Round House Floor ConstructionIn this picture you can see the architect’s drawing of the structure of the walls, don’t worry I am going to guide you through it.

Let’s start at the bottom. About 45 cm below ground level (the land slopes so this is an average) we will lay a course of hardcore across the area of the roundhouse to form a foundation. In a ring around the perimeter of the building, we will stack tyres filled with pea gravel. The tyres are the bobbly bits on the diagram, the hardcore is below the tyres and fills the hole in the circle to about the depth of three tyres. Next, we will put down a geotextile layer to separate the layers. On top of the fabric will sit sand and then the bottles.
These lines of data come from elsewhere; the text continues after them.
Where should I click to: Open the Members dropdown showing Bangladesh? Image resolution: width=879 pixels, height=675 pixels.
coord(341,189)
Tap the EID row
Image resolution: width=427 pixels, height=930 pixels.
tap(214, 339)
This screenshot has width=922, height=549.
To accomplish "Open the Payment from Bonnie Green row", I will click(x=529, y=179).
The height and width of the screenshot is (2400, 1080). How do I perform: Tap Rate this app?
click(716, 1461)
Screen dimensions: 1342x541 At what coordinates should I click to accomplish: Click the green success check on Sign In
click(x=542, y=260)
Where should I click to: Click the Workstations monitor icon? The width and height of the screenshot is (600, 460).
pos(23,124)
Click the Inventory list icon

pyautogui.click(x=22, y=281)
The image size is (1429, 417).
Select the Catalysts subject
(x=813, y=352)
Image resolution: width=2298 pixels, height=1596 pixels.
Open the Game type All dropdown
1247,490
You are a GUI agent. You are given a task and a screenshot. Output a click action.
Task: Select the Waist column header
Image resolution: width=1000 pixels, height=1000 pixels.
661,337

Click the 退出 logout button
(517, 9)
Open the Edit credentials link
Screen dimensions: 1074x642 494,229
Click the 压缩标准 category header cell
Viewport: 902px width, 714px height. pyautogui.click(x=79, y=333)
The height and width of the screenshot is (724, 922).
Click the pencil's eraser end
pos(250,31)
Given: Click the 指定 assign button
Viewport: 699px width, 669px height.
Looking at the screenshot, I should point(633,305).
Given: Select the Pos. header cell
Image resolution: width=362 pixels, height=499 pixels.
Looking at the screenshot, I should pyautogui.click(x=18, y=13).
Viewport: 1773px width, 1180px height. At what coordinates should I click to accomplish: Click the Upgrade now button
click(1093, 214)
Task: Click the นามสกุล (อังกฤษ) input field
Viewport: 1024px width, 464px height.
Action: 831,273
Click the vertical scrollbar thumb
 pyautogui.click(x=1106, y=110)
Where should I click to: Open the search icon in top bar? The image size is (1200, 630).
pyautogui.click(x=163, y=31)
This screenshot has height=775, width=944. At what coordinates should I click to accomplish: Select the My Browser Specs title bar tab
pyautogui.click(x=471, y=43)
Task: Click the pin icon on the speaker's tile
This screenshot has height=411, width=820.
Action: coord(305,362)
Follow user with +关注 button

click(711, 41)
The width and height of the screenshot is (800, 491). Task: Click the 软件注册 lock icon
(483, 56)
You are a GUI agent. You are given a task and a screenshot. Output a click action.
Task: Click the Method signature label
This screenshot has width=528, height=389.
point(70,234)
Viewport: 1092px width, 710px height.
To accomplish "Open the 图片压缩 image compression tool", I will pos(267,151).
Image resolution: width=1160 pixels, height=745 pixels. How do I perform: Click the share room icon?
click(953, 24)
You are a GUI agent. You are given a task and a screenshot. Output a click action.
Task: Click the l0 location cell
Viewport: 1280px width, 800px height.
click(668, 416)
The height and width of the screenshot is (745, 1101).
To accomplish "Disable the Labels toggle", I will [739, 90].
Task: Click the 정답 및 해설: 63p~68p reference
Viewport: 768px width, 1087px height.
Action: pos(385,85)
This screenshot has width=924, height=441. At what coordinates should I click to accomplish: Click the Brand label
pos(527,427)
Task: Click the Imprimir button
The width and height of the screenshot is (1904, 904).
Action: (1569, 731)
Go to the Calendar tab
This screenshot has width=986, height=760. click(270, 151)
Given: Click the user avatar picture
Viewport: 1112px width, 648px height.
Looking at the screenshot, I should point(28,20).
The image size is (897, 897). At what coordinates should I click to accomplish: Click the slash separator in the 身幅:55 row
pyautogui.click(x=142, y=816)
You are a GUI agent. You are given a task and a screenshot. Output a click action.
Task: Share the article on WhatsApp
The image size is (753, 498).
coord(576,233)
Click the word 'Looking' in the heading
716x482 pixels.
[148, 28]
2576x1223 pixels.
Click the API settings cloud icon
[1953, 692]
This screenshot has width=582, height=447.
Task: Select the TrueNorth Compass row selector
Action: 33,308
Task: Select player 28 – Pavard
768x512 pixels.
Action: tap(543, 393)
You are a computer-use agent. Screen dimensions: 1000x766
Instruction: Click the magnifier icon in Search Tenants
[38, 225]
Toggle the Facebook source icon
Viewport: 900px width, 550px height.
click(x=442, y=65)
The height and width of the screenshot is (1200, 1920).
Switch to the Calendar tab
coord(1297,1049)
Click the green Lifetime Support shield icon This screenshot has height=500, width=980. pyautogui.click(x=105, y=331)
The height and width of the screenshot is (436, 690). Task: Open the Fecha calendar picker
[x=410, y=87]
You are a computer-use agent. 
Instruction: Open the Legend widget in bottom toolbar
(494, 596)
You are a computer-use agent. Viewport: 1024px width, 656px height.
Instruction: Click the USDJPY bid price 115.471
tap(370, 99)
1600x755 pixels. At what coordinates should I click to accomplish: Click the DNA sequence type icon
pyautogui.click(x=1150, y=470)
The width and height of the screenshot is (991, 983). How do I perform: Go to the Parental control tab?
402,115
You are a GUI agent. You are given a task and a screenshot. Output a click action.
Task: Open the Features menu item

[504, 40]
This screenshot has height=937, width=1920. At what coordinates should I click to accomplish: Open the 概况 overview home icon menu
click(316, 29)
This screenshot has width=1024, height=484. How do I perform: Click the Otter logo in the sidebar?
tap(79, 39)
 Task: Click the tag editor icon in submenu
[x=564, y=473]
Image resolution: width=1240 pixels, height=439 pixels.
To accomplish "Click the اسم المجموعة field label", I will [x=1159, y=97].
Neck down, bedded in the sand and surrounded by sand, the bottles will hold air, which is a great insulator and are very strong. They will be topped with another layer of geotextile and 10 cm of self-levelling limecrete screed. We plan to wax and polish the floor, most likely using a mixture of beeswax, turps and linseed oil.

Can you help us collect wine bottles? We are very flexible. We will take glass, unbroken standard size wine bottles (75cl) or similar spirit or other bottles of the same height.

How do we know we need 9,000 wine bottles? Our architect calulated a much higher number based on the Bordeaux wine bottle. Ah, you may not know what a Bordeaux wine bottle is. In general (not including dessert wines), there are three types of bottle. The straight bottles (on the right of the image) are the Bordeaux bottles. The bottles with sloping shoulders (on the left of the image) are called Burgundy bottles. Of course, sparkling wines are bottled in even strong bottles, generally Burgundy ‘ish’ in shape.

Wine Bottles - Burgundy and Bordeaux
The big question is will I drink this wine in time for the bottles to be immortalised in the roundhouse?

So, one of our directors took a mixture of all three arranged them in an area of one square metre and worked out the final total. Allowing for the fatter Burgundy and sparkling wine bottles reduced the total.

You can bring them to Whistlewood on a Saturday afternoon and put them in the bottle collection bin (built by our Duke of Edinburgh’s volunteers) just inside the main Whistlewood gate (not the access gate on the main road). However, if you can keep your bottles at home until you have a ‘significant’ quantity we may be able to pick them up from people in the Melbourne area.














A short guide to terminology

Geotextile – “Geotextiles are permeable fabrics which, when used in association with soil, have the ability to separate, filter, reinforce, protect, or drain. Typically made from polypropylene or polyester, geotextile fabrics come in three basic forms: woven (resembling mail bag sacking), needle punched (resembling felt), or heat bonded (resembling ironed felt)” (Taken from Wikipedia 16 November 2017). Our geotextile will be non-woven and made from recycled plastics or natural fibres.

Limecrete – Limecrete is an alternative to concrete made from natural hydraulic lime and lightweight aggregate.

Screed – Screed is a thin layer of hard-wearing material laid over a floor to protect the floor. Our screed will be made from natural hydraulic lime and like the floor will be breathable.